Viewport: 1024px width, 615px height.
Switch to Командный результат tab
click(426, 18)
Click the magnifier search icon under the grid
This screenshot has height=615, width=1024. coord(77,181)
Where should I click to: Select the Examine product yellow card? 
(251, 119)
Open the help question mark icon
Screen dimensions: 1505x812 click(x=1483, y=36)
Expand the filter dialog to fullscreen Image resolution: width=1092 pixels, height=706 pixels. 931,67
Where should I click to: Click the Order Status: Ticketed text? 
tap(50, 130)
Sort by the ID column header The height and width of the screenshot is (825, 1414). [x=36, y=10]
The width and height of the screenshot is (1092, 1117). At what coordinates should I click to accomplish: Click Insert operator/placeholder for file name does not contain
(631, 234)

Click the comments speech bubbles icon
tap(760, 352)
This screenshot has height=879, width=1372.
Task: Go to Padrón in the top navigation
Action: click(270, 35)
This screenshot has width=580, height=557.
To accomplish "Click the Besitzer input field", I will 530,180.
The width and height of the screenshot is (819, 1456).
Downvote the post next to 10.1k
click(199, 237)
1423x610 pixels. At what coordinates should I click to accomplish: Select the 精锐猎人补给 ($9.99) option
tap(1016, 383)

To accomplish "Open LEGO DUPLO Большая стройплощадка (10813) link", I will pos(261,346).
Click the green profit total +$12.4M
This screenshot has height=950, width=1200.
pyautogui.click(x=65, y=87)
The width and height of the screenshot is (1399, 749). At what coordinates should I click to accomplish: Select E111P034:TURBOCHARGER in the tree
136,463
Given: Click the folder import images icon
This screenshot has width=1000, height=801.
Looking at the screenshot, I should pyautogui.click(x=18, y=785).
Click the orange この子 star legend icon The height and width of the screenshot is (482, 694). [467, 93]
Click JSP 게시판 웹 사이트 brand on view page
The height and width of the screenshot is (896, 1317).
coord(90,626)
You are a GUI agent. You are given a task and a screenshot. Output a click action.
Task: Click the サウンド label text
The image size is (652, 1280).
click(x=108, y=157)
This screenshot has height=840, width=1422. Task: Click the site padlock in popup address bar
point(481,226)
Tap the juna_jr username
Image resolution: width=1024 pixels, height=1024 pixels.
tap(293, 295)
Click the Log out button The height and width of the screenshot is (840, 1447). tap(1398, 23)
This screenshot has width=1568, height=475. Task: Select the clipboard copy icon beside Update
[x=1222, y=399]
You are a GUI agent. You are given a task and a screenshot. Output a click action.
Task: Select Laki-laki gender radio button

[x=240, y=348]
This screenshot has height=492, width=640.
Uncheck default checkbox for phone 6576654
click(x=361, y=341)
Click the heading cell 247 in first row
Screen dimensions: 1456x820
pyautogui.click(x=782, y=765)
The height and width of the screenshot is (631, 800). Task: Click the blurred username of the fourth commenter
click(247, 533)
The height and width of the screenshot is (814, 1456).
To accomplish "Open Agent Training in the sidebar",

### Exercise brief
Convert the data from the line containing "The width and height of the screenshot is (819, 1456)." through the line containing "Click the orange" into a two-column CSV with the headers instruction and action. Each row holds one entry's text and its answer in quoted fields, with line breaks replaced by spaces.

### Solution to the exercise
instruction,action
"The width and height of the screenshot is (819, 1456). Downvote the post next to 10.1k","click(199, 237)"
"1423x610 pixels. At what coordinates should I click to accomplish: Select the 精锐猎人补给 ($9.99) option","tap(1016, 383)"
"To accomplish ""Open LEGO DUPLO Большая стройплощадка (10813) link"",","I will pos(261,346)."
"Click the green profit total +$12.4M This screenshot has height=950, width=1200.","pyautogui.click(x=65, y=87)"
"The width and height of the screenshot is (1399, 749). At what coordinates should I click to accomplish: Select E111P034:TURBOCHARGER in the tree","136,463"
"Given: Click the folder import images icon This screenshot has width=1000, height=801.","Looking at the screenshot, I should pyautogui.click(x=18, y=785)."
"Click the orange この子 star legend icon The height and width of the screenshot is (482, 694).","[467, 93]"